No hay razones que valgan ni protestas que sirvan. El mozo quizá confundió los platillos, fue descortés o lento, incluso pudo traer un agua Perrier cuando solicitamos un vaso de agua de la llave. Nada importa. A la pobre alma, al desamparado camarero no podemos negarle el derecho a una vida digna, a su tan exigible propina que si es menos del 15 % no merece ni un gracias de su parte (otra duda para psicólogos o sociólogos: ¿por qué titubeamos al elegir el porcentaje si somos libres? Libertad de papel).
Entre las buenas conciencias parece incuestionable. Pero nada está escrito en piedra. Los restaurantes dan sueldos míseros, la carga y condiciones de trabajo son desastrosas, y la excesiva cordialidad e impostada sonrisa del mesero no son necesarias para comer o pasar un buen rato. Pero lo cierto es que, en estricto sentido económico, el precio de cada platillo incluye ya el servicio.
Ni codicia, mezquindad o falta de empatía. Quizá alarme o confunda que lo diga, pero dejar propina después de un mal servicio es reaccionario. Significa estar muy de acuerdo con el statu quo: con que los restaurantes paguen mal, y los infelices meseros nos hagan pasar una pésima velada. Puedo imaginar que una huelga general de propinistas podría llevar a un paro de meseros, al cierre nacional de restaurantes, a un cambio en la jerarquía de camareros y bartenders. ¿Será que secretamente estoy a la vanguardia de algo?
La propina es también un arma en el no tan sutil arte del coqueteo. Lo que natura no da, la billetera lo demuestra. Incapaces de mostrar inteligencia, simpatía, o encauzar una conversación agradable, hay quienes derrochan en cuentas gigantes, y propinas infladísimas: al valet parking, el lavacoches, empacadores del súper o al maletero en un aeropuerto.
Distintivo de clase y marcador romántico. Las propinas quieren significar algo más: son un vistazo al alma generosa y desprendida de quien las deja. Junto a los mensajes, regalos y detalles de las primeras citas, al flirteo ocasional, la propina es una más de las formas en que A quiere influir sobre B. Todo cuenta, todo significa.
Pero hay una vuelta de tuerca: quienes dejan propinas excesivas pueden creerse con el derecho a mostrar su peor lado.
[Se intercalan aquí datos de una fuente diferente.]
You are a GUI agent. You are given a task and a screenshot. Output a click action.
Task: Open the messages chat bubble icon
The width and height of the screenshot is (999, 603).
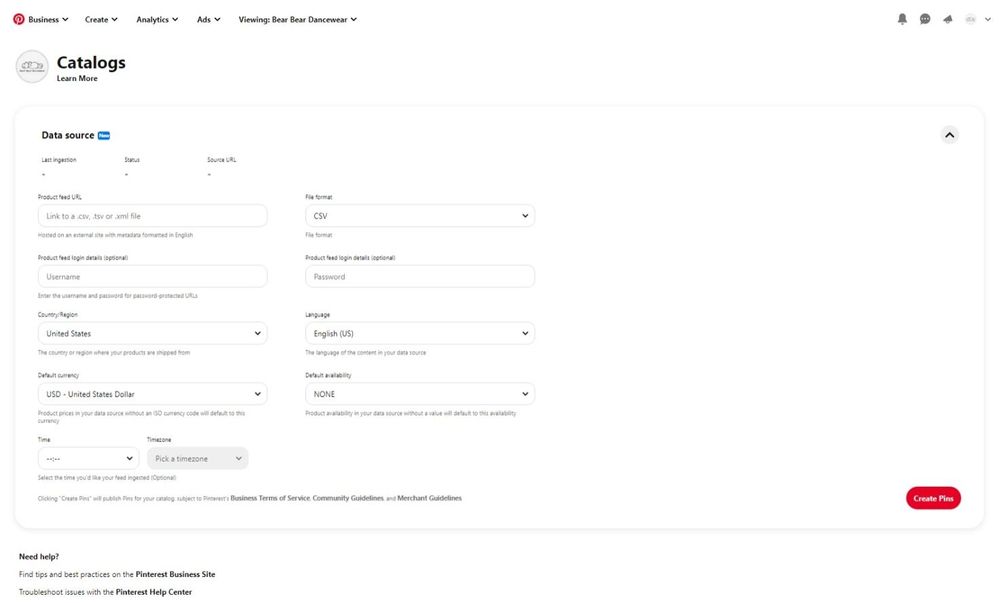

A ser auténticos cretinos, altaneros, maleducados, prepotentes. Yo preferiría abolir las propinas a confundir a un cretino con un alma generosa.
Hay un misterio insondable. ¿Qué situaciones ameritan una propina y cuáles no? Una lista incompleta nos diría que está bien dejarla en restaurantes, a un viene-viene (otra forma aceptada de parasitismo), cuando sobra algo de cambio en un corte de pelo, a quien sube nuestras maletas al cuarto de hotel o al despachador de gasolina... Pero la gama se vuelve infinita, y no siempre se aviene bien con el sentido común. Ante la duda yo sonrío, doy las gracias y guardo el cambio.
Julio González es ensayista y editor en Nexos.